Die bisher geleistete Unterstützung entspreche nicht der tatsächlich benötigten Hilfe, sagte Göring-Eckardt telefonisch dem Evangelischen Pressedienst (epd) während ihres Besuchs mehrerer Flüchtlingslager in Jordanien und dem Libanon. "Wir können und sollten die humanitäre Hilfe verstärken und deutlich mehr Flüchtlinge aufnehmen." Darauf sollten sich das Innenministerium und das Bundesamt für Migration und Flüchtlinge konzentrieren - statt eine Verschärfung der Bedingungen für das Kirchenasyl zu planen. Dafür habe sie keinerlei Verständnis.

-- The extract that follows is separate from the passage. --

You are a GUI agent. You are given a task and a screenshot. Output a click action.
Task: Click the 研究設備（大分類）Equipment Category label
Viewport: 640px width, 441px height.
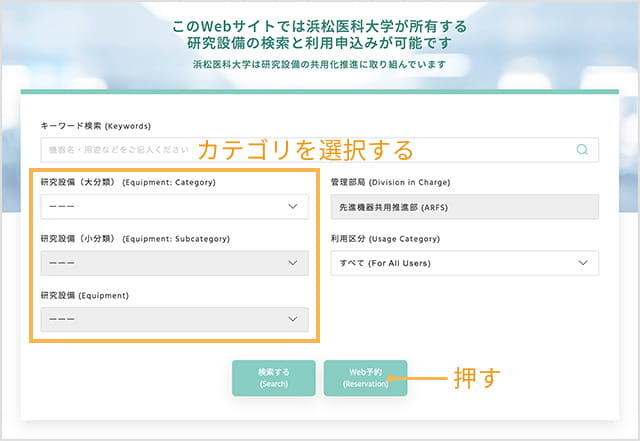coord(127,183)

"Wir sind auf das Engagement von Kirchen und Wohlfahrtsverbänden in der Flüchtlingsarbeit angewiesen", betonte Göring-Eckardt. Die Verschärfungspläne seien "ein Affront für jeden, der sich in Kirchen für Flüchtlinge engagiert." Angesichts solcher Überlegungen habe sie den Eindruck, "als hätten manche den Ernst der Lage immer noch nicht erkannt". Medien berichteten, dass Menschen im Kirchenasyl künftig als "flüchtig" bezeichnet werden sollen und damit nach der Dublin-III-Verordnung innerhalb von 18 Monaten abgeschoben werden könnten.
"Zusammenführen der Familien erleichtern"
Bei ihren Gesprächen mit Hilfsorganisationen in den Flüchtlingslagern habe sie stets die gleichen Appelle nach mehr Unterstützung gehört, sagte die Grünen-Politikerin. Deutschland müsse daher "seine Verfahren erleichtern, so dass zum Beispiel Familien, die durch den Bürgerkrieg in Syrien auseinandergerissen worden sind, schneller zusammengeführt werden können." Auf einer Syrien-Geberkonferenz in dieser Woche sagten die reichen Länder zu, dass sie die Zahl der Aufnahme-Plätze für notleidende Syrer von 62.000 auf über 100.000 ausbauen wollen.
Die Suche nach Unterkünften in den Kommunen und Ländern bezeichnete sie "als akute Nothilfe". Nun müsse Deutschland Integrationskonzepte für die nächsten Jahre erarbeiten. Dabei geht es nach Vorstellung der Fraktionschefin der Grünen um die Frage, wo die Flüchtlinge wohnen und arbeiten und wie gut sie in die Gesellschaft integriert werden können. "Wir sind auf gut ausgebildete Fachkräfte angewiesen." Junge Asylsuchende müssten so ausgebildet werden, "dass sie in Deutschland gut über die Runden kommen, aber nach der Rückkehr in ihre Heimat auch dort Fuß fassen können", sagte die Oppositionspolitikerin.
"Mehr Spenden nötig"
Für sie sei es beschämend gewesen, dass Hilfsorganisationen in den Lagern "so viel Energie darauf verwenden müssen, um Spendengelder für die Versorgung von Flüchtlingen mit Nahrungsmitteln zu organisieren", statt ihrer eigentlichen Arbeit nachzugehen. In Jordanien und im Libanon könnten die Gelder für Nahrungshilfen schon im Dezember aufgebraucht sein, sagte sie. "Wir brauchen hier mehr Spenden und längerfristige Unterstützung der internationalen Gemeinschaft." Deutschland müsse seinen "sehr großen Einfluss" in der EU und der Weltgemeinschaft dafür nutzen.